*** Records supplied ***

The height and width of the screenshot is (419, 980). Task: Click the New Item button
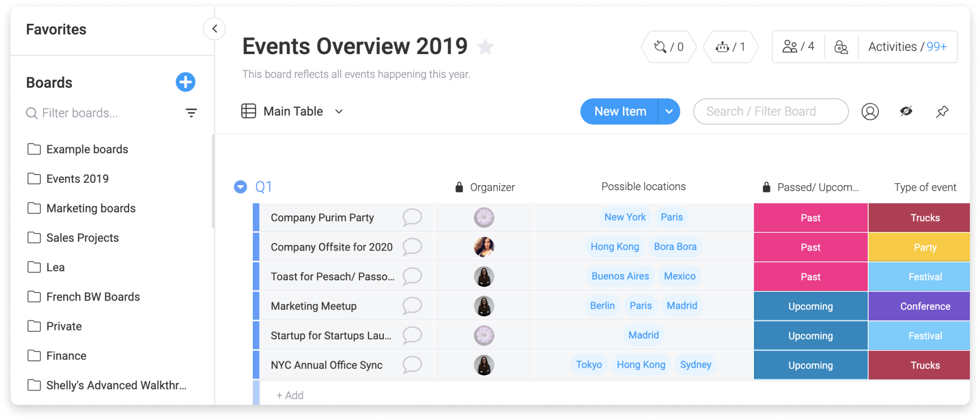coord(619,111)
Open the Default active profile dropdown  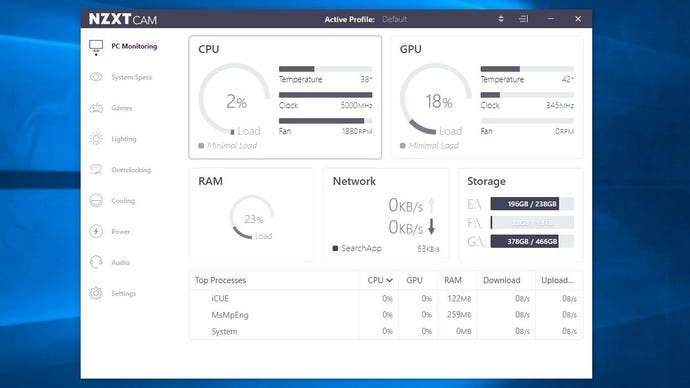[394, 19]
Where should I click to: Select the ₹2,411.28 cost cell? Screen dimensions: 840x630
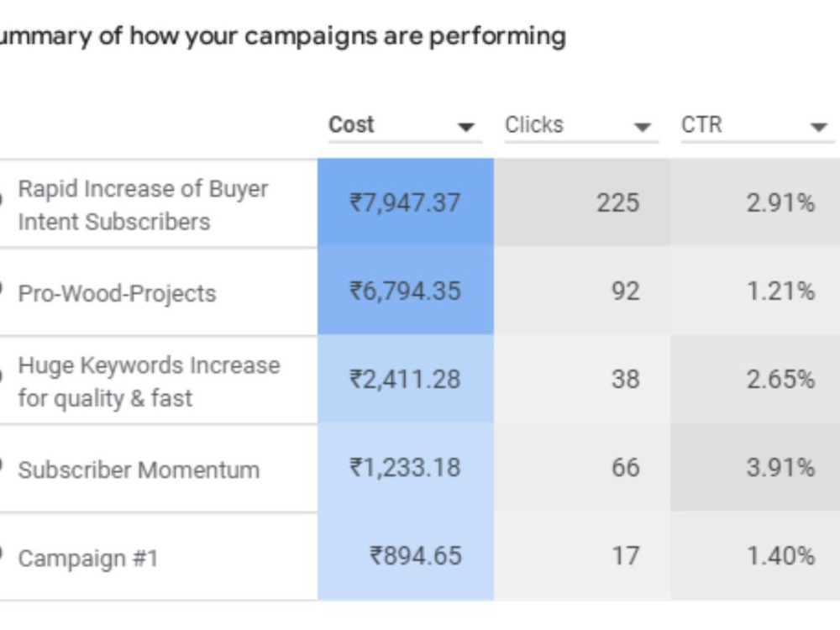pyautogui.click(x=406, y=380)
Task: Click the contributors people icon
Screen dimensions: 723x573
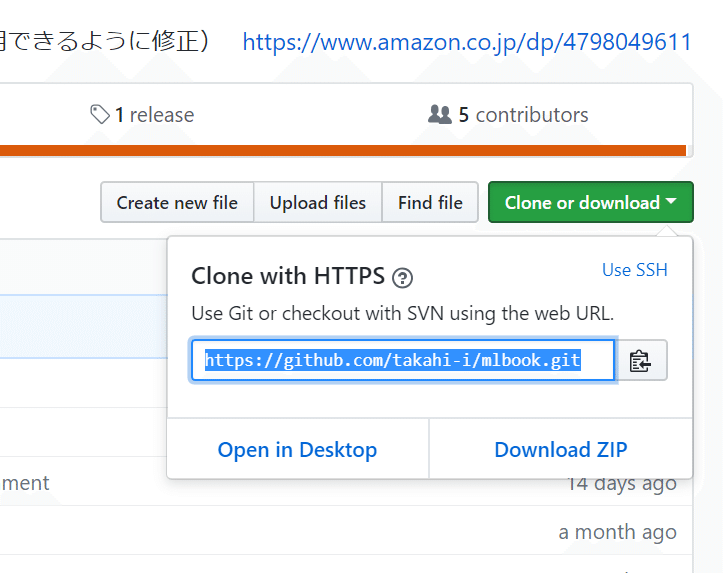Action: tap(440, 115)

***

→ **Exercise brief**: Starting at the line that contains "Task: Click the contributors people icon", output every line through the end of the data, both ends included, and nothing else; pictures stay out.

→ **Expected answer**:
Task: Click the contributors people icon
Screen dimensions: 723x573
Action: tap(440, 115)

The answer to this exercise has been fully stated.